El plan era alcanzar la cumbre hacia las 10 o las 11 de la mañana,
hora en que habíamos calculado que la nieve se habría
ablandado lo suficiente para ofrecer una bajada segura y agradable
en la canal superior, que tenía unos 250mt de desnivel
con una inclinación de 45º+. Cuatro horas de marcha mas tarde,
después de remontar el salvaje valle de Copper Creek bajo un
sol magnífico y respirando el primaveral olor de los frondosos
abetos, alcanzamos las alturas de la cara oeste, ascendiéndola
con crampones y piolet por la misma ruta que teníamos pensado
bajar. La nieve estaba durísima pero el sol ya había empezado a
calentar y estábamos seguros de que se ablandaría.
Lo que no habíamos tenido en cuenta es que cuando llegamos
a la cumbre, un fresco viento del norte empezó a soplar con persistencia manteniendo la superficie de la nieve demasiado fría
para iniciar el proceso de fusión. Después de pasar dos horas
en la cima bebiendo té, resolviendo los problemas del mundo y
admirando el universo blanco que nos rodeaba a pesar de hallarnos
a mediados de mayo, decidimos que no podíamos esperar
más y que teníamos que probar suerte en la bajada si queríamos
volver al pueblo con la luz del día. Ian se abalanzó al abismo y
derrapando con una estridencia de cantos y hielo que me puso
los pelos de punta se marcó un par de zetas de emergencia que
ni el “Zorro”.
Creo recordar que soltó un gritito de miedo o sorpresa (¡uau!)

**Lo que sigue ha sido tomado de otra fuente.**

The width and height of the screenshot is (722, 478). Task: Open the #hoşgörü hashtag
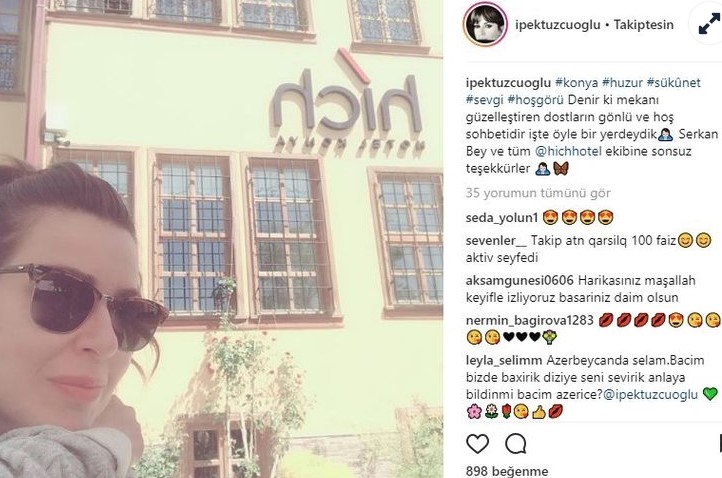click(x=536, y=100)
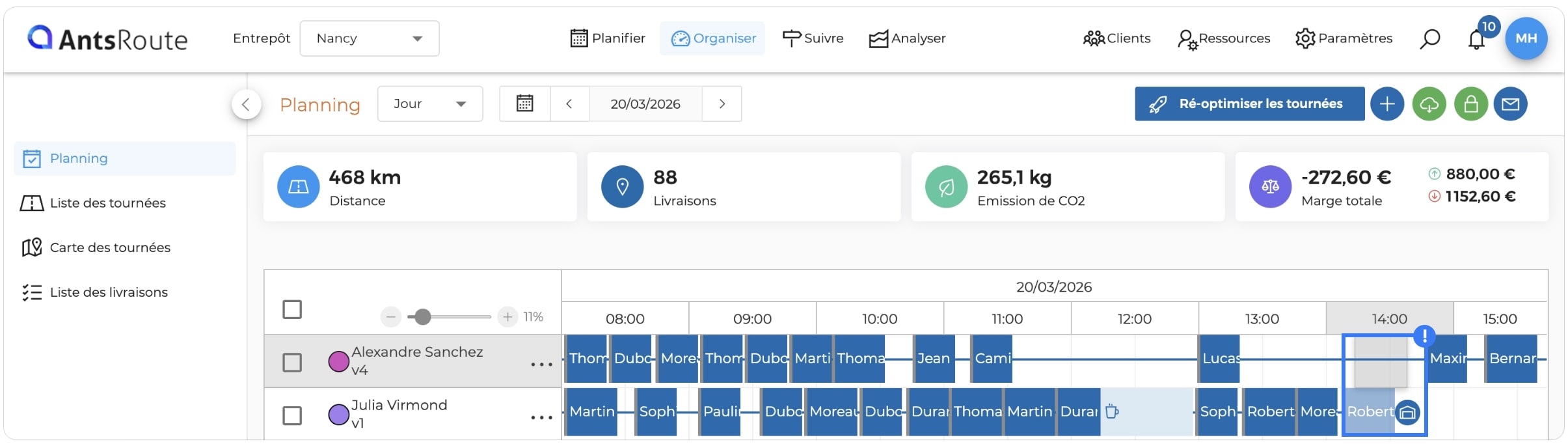Click the timeline zoom slider handle
1568x444 pixels.
coord(423,317)
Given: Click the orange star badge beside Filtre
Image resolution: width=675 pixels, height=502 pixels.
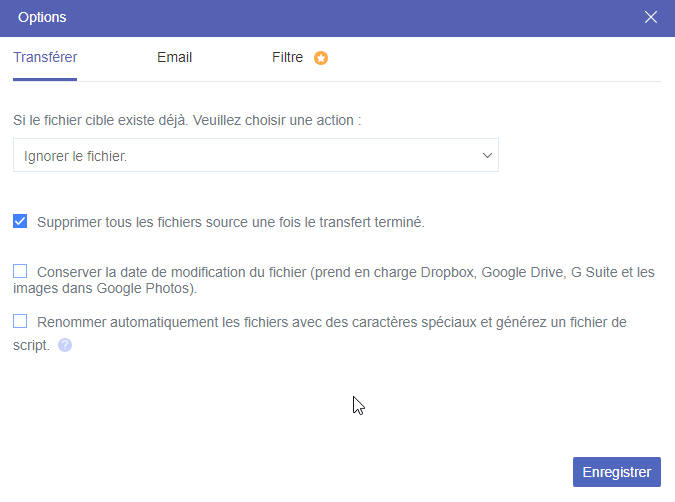Looking at the screenshot, I should (321, 58).
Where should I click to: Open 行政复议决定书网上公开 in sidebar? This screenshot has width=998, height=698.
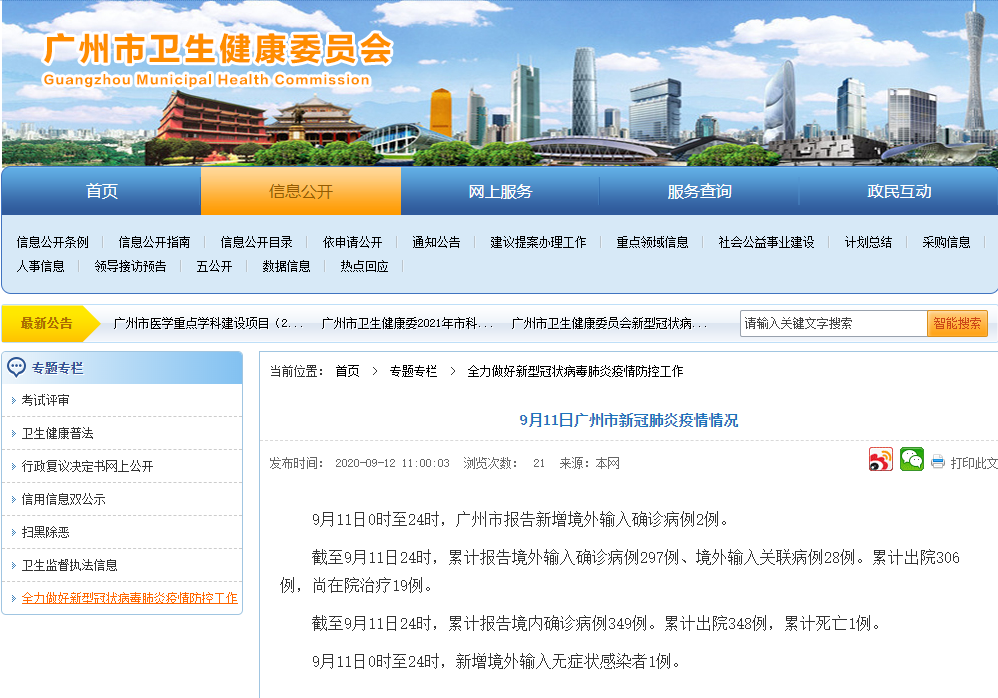[88, 466]

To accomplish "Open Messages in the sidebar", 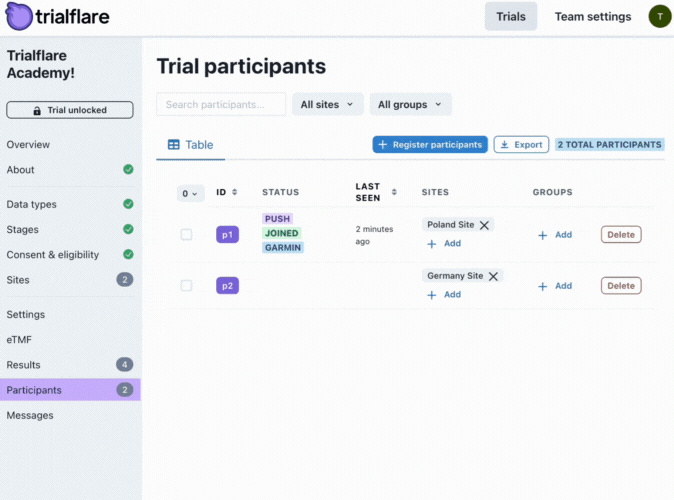I will 30,415.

que me chocó por provenir de un tío tan grandote. La cosa no
pintaba bien. Adosándose contra unas rocas que habían a un
lado de la canal inicial Ian me llamó con un grito para que bajase,
y yo, con el estómago por corbata porqué sabía que los
cantos apenas si me aguantaban en la nieve cristalizada y tan
dura como las pantorrillas de Ian, bajé como pude hasta él. Una
caída en este punto de la canal hubiera sido un billete seguro,
de ida solo, al “mas allá”. “¡Dios, las cosas que hacemos para
divertirnos!”, pensé yo en voz alta.
Y así, con un miedo visceral y marcando virajes en plan “abuelito
con Parkinson” llegamos hasta la base de la canal, dónde por fin
el ángulo de la pendiente se suavizó. Más resguardada del viento,
aquí la nieve se había transformado y pudimos disfrutar de la
segunda mitad del descenso esquiando como se debe, haciendo
largos virajes de carving hasta el fondo del valle, dónde los dos
nos desplomamos en la nieve como muñecos de trapo con las
piernas hechas polvo a causa del descenso de “alta tensión” vivido
en la cumbre de WhiteRock. Después de saborear el sol y
unas galletas, una vez más pusimos las fijaciones en posición de
“pateo” para volver hasta el pueblo en las últimas luces del día.
Si esta historia tiene una moraleja, es que incluso bien entrada
la primavera, ese extraordinario equilibrio entre hielo y deshielo,
entre sólido y líquido que tanto anhelamos es un proceso frágil y
precario sujeto a las variaciones más sutiles del clima y entorno.
Pero bueno, ése es en parte el gancho y hechizo de la primavera
en la montaña. En un momento dado nos corremos sensorialmente,
bombardeados por la combinación de bienestar climático
y dinamismo cinético que encontramos en esa capa de nieve a
punto de crema, y al otro estamos tiesos de miedo en la acerada
dureza del hielo. Pero a fin de cuentas, lo que prevalece son las
buenas experiencias y de esas nunca faltan en la primavera.